## WHAT THIS TASK INVOLVES
The answer is the line that contains "Desperate Measures for" followed by every later line of the entries below, each repeated exactly, and nothing else.

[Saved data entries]
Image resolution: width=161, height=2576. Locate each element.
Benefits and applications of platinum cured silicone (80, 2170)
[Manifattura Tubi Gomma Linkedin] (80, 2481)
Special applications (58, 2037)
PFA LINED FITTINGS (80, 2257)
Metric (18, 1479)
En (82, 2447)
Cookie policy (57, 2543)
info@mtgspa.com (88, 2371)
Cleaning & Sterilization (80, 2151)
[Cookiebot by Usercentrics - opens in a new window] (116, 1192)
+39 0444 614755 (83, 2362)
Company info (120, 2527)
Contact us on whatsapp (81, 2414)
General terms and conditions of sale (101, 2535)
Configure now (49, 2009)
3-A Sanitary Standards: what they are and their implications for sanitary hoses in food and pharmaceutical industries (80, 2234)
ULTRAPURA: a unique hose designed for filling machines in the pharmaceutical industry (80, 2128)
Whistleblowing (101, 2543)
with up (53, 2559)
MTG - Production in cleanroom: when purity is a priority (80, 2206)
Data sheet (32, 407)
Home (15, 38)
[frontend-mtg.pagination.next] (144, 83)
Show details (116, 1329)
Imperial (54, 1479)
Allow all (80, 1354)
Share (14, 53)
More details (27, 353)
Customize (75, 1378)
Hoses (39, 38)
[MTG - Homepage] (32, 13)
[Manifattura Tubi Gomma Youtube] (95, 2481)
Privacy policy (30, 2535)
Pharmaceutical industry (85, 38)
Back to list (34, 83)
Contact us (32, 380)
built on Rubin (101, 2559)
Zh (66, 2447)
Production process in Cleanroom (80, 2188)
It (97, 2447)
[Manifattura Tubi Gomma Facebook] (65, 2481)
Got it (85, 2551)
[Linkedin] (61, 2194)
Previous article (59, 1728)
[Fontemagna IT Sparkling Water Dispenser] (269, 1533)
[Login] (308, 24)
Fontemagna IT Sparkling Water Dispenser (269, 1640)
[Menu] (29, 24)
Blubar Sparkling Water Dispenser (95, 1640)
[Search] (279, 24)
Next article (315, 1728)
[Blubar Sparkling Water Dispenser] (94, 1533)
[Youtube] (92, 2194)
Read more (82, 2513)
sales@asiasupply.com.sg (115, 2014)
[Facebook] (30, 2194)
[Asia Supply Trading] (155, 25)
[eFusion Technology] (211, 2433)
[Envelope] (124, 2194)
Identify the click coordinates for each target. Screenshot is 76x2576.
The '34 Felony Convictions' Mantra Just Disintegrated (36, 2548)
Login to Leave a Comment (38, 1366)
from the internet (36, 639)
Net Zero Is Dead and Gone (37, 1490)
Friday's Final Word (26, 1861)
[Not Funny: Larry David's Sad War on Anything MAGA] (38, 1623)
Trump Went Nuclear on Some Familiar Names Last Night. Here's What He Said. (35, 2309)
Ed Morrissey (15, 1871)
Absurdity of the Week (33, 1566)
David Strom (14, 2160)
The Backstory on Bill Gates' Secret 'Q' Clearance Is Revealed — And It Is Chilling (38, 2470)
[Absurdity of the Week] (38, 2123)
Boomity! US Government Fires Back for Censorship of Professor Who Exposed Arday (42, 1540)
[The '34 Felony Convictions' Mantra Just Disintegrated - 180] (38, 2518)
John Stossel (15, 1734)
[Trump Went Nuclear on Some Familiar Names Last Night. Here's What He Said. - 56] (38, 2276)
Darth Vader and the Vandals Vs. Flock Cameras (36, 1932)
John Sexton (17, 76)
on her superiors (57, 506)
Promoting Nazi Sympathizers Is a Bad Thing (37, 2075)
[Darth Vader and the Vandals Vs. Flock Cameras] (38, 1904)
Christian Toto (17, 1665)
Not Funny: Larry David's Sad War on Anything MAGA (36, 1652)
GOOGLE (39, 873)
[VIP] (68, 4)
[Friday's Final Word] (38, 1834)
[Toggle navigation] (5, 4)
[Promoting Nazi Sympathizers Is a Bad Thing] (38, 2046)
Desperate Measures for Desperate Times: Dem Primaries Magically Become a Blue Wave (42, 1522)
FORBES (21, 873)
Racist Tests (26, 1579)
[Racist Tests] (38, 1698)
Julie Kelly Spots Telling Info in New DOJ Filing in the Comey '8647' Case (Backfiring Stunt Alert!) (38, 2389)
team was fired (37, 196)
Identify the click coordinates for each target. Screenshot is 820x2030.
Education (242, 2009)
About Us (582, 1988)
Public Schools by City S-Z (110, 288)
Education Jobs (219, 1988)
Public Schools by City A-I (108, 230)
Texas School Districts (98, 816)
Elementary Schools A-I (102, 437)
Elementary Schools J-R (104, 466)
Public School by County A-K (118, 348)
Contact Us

## WRITTEN RESPONSE
Desperate Measures for Desperate Times: Dem Primaries Magically Become a Blue Wave (42, 1522)
FORBES (21, 873)
Racist Tests (26, 1579)
[Racist Tests] (38, 1698)
Julie Kelly Spots Telling Info in New DOJ Filing in the Comey '8647' Case (Backfiring Stunt Alert!) (38, 2389)
team was fired (37, 196)
Identify the click coordinates for each target. Screenshot is 820x2030.
Education (242, 2009)
About Us (582, 1988)
Public Schools by City S-Z (110, 288)
Education Jobs (219, 1988)
Public Schools by City A-I (108, 230)
Texas School Districts (98, 816)
Elementary Schools A-I (102, 437)
Elementary Schools J-R (104, 466)
Public School by County A-K (118, 348)
Contact Us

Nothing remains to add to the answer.